Item 9A. Controls and Procedures
Evaluation of Disclosure Controls and Procedures
We maintain disclosure controls and procedures that are designed to ensure that information required to be disclosed by us in the reports we file or furnish to the SEC under the Securities Exchange Act of 1934, as amended, is recorded, processed, summarized and reported within the time periods specified by the SEC’s rules and forms, and that information is accumulated and communicated to management, including our principal executive officer and principal financial officer, as appropriate, to allow timely decisions regarding required disclosure.
Our principal executive officer and principal financial officer have evaluated the effectiveness of our “disclosure controls and procedures,” as such term is defined in Rule 13a-15(e) and 15d-15(e) of the Securities Exchange Act of 1934, as amended, as of the end of the period covered by this Annual Report on Form 10-K. Based upon their evaluation, they have concluded that our disclosure controls and procedures were effective and provide an effective means to ensure that information required to be disclosed in the reports that we file or furnish under the Securities Exchange Act of 1934, as amended, is recorded, processed, summarized and reported within the time periods specified by the SEC's rules and forms and that information is accumulated and communicated to management, including our principal executive officer and principal financial officer, as appropriate, to allow timely decisions regarding required disclosure.
In designing and evaluating our disclosure controls and procedures, management recognizes that any controls and procedures, no matter how well designed and operated, can provide only reasonable, and not absolute, assurance that the objectives of the control system will be met.

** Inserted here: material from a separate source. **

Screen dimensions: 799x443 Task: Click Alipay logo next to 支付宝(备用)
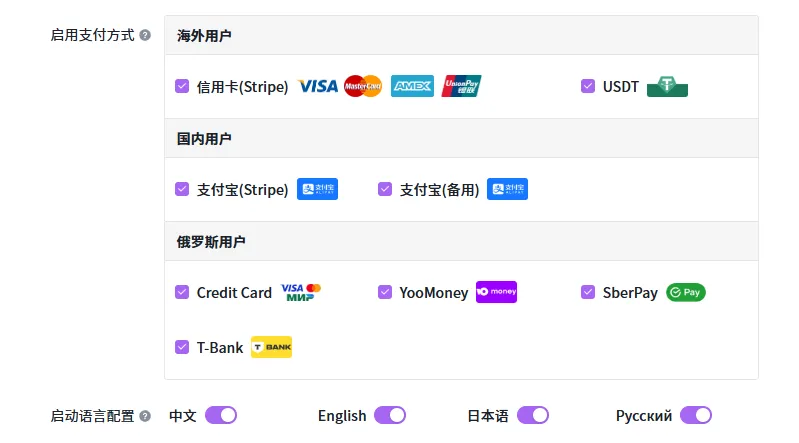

In addition, the design of any control system is based in part upon certain assumptions about the likelihood of future events and the application of judgment in evaluating the cost-benefit relationship of possible controls and procedures. Because of these and other inherent limitations of control systems, there is only reasonable assurance that our controls will succeed in achieving their goals under all future conditions.
Management’s Annual Report on Internal Control over Financial Reporting
The management report called for by Item 308(a) of Regulation S-K is incorporated herein by reference to Management’s Report on Internal Control over Financial Reporting, included in Item 8. Financial Statements and Supplementary Data.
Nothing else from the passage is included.